NEWS/GLOBAL
The European Court of Justice has ruled that it is not a criminal
offence to deny the mass killings of Armenians in Ottoman Turkey in 1915 were “genocide”.
The case came about following a decision by the Swiss Parliament to make such
denials an offence. As a result, Doğu Perinçek (pictured), leader of Turkey ’s Labour Party, was fined following his
comments on the issue at a 2005 debate in Switzerland , in which he called the
Armenian genocide "an international lie".
The ECJ, which upholds the 47-nation European Convention on Human
Rights, said the Swiss law against genocide denial violated the principle of
freedom of expression. It added that the evidence about the mass killings of
Armenians in 1915 did not equate to the legal understanding of genocide:
"Genocide is a very
narrowly defined legal notion which is difficult to prove…Mr Perincek was
making a speech of a historical, legal and political nature in a contradictory
debate."
As part of its ruling made on 17 December 2013, the court drew a
distinction between the Armenian case and denying the Nazi Holocaust. In the
latter, the court argued, "the
plaintiffs had denied sometimes very concrete historical facts such as the
existence of gas chambers…They denied crimes committed by the Nazi regime that
had a clear legal basis.
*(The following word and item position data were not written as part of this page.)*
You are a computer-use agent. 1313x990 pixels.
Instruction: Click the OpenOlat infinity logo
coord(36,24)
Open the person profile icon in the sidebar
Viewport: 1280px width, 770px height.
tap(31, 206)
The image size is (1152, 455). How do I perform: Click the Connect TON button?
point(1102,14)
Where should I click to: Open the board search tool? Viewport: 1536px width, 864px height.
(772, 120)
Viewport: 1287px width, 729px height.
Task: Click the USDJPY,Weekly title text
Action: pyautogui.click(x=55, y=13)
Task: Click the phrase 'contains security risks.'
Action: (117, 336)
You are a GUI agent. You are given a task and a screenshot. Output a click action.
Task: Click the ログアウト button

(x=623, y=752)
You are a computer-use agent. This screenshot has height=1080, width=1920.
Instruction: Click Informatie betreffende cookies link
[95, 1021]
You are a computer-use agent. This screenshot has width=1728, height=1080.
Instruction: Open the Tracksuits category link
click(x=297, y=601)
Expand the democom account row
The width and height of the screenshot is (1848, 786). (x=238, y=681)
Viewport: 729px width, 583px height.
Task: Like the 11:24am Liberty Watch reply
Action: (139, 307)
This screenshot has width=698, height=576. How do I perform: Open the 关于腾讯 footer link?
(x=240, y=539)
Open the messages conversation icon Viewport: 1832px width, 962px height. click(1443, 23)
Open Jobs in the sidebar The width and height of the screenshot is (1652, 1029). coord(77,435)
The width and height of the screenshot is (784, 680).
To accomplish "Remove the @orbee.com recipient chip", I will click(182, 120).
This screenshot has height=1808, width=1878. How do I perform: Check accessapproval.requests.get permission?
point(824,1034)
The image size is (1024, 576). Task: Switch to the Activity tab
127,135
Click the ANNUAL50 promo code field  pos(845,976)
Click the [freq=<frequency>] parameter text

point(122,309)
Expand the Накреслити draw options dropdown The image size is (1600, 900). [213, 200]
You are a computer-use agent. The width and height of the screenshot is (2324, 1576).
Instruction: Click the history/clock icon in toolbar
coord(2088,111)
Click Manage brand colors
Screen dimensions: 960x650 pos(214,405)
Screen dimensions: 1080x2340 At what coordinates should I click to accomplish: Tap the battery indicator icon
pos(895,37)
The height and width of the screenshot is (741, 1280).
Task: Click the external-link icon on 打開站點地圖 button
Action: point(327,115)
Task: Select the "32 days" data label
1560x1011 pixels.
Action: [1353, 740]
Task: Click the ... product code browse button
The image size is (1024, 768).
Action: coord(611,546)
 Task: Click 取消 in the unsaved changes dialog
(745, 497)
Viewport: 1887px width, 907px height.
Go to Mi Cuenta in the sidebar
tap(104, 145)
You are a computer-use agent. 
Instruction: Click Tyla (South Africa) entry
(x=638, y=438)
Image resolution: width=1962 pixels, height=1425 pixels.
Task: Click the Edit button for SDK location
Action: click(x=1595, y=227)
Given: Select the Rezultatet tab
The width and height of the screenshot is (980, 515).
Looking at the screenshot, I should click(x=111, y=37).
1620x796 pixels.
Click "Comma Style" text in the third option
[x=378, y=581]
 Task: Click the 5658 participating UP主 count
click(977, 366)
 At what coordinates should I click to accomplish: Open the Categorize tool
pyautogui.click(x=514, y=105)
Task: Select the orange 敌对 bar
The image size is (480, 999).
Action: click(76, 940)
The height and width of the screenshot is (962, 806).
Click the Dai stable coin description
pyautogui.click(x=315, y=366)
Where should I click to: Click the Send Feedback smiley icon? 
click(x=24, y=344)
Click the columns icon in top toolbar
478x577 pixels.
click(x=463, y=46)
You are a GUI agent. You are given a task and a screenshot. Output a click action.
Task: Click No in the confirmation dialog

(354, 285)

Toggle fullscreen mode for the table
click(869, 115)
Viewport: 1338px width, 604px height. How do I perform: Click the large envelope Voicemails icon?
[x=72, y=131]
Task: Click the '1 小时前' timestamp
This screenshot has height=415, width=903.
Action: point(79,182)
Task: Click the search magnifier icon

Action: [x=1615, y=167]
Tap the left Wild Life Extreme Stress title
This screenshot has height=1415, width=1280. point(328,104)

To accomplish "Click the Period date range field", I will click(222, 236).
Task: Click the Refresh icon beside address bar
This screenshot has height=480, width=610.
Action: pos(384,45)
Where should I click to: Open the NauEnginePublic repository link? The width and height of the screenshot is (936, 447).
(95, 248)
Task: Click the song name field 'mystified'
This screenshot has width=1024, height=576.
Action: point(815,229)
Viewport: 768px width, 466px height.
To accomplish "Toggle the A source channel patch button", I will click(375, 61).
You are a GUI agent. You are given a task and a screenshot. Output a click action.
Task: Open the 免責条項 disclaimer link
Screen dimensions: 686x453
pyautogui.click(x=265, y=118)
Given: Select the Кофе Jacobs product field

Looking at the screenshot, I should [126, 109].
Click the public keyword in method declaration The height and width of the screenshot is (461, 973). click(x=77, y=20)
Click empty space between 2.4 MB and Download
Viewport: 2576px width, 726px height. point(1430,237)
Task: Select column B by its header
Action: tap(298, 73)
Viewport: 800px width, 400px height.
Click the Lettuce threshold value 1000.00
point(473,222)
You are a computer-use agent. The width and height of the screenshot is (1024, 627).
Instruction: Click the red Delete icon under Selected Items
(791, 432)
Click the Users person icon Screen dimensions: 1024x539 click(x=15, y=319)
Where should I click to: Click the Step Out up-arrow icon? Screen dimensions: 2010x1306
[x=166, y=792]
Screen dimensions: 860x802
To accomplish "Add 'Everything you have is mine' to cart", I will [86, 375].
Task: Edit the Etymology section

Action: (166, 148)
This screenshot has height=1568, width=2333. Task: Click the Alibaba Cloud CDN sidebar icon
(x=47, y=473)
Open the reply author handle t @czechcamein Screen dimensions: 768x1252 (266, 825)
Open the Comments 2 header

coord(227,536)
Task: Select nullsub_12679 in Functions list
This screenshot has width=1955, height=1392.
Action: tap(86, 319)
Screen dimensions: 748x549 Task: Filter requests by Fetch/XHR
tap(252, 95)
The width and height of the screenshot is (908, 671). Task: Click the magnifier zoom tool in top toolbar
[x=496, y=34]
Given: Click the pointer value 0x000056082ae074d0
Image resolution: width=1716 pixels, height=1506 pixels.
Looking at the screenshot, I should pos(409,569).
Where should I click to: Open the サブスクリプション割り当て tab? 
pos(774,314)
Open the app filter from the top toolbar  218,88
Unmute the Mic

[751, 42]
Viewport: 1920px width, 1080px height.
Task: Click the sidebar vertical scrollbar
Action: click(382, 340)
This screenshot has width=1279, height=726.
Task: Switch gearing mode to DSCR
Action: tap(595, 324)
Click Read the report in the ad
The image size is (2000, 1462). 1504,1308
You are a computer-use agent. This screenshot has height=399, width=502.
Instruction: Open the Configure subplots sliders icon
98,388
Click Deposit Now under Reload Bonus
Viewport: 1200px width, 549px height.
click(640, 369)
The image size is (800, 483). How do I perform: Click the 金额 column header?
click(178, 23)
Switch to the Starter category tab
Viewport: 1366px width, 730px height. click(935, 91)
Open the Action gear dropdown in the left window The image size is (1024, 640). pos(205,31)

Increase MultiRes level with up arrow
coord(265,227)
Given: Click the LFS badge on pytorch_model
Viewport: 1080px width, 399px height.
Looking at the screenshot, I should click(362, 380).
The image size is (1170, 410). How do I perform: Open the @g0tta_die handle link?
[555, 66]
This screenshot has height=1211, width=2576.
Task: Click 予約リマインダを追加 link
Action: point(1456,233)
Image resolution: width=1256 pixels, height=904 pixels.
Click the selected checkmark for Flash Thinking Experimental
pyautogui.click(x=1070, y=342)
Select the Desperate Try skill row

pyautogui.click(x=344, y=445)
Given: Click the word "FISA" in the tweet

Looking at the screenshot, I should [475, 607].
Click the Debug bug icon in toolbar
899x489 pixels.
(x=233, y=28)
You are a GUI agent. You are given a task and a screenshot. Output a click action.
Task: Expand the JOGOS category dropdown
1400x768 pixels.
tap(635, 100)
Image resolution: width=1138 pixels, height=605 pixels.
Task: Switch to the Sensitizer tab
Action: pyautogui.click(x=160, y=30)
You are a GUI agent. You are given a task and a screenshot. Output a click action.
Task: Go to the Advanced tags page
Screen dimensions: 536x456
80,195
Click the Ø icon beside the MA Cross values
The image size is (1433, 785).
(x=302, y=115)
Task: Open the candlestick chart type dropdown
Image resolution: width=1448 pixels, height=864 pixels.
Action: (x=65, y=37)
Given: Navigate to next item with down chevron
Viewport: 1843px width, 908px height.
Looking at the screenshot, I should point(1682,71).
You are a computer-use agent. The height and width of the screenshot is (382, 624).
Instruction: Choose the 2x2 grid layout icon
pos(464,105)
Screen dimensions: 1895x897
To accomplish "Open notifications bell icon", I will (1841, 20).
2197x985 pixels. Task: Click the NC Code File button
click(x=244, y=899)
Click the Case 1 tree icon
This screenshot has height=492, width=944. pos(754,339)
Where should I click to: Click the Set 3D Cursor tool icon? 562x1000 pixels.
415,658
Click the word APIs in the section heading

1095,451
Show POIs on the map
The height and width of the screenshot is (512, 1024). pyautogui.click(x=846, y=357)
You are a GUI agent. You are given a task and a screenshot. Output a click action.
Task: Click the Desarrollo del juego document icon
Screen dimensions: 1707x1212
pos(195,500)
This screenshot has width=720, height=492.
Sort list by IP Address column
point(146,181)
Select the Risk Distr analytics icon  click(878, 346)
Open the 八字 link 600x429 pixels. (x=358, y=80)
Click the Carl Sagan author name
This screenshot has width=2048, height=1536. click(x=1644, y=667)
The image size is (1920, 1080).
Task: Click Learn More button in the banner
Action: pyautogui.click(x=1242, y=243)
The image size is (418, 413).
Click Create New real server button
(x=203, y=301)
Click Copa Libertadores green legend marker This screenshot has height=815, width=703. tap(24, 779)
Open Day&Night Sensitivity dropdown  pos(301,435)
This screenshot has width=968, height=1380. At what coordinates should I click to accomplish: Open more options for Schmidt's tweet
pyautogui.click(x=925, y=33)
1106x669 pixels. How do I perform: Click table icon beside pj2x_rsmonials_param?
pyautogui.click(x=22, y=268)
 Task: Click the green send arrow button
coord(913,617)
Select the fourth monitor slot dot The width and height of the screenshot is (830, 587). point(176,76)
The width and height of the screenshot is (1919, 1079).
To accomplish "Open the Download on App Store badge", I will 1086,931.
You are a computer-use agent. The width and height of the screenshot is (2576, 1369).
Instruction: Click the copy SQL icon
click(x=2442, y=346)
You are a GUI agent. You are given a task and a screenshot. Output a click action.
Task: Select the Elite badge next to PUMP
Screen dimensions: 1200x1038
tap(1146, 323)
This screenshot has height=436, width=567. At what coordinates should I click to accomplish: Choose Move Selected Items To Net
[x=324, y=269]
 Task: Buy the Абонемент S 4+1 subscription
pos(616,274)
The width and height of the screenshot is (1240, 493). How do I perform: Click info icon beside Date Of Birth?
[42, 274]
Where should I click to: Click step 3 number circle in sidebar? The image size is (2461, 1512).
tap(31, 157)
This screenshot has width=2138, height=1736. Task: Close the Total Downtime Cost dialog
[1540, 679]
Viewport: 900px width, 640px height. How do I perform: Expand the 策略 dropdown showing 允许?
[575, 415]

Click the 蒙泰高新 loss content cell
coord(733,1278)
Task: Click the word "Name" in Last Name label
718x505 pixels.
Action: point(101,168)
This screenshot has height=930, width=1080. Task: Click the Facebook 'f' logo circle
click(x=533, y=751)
Furthermore, the facts they denied had been clearly
been established by an international tribunal."
A similar effort by France ’s
President Nicolas Sarkozy to make it compulsory to refer to the Armenian
tragedy as “genocide” was ruled "an
unconstitutional violation of the right to freedom of speech and
communication" by France 's
Constitutional Council in 2012.
While Armenians are bitterly disappointed about the verdict, many
in Turkey view the ruling a
major victory not only for Perinçek, but also for Turkey . Many Turkish historians,
politicians and other global commentators have long argued that the Armenian
account of the events of 1915 is neither truthful nor balanced.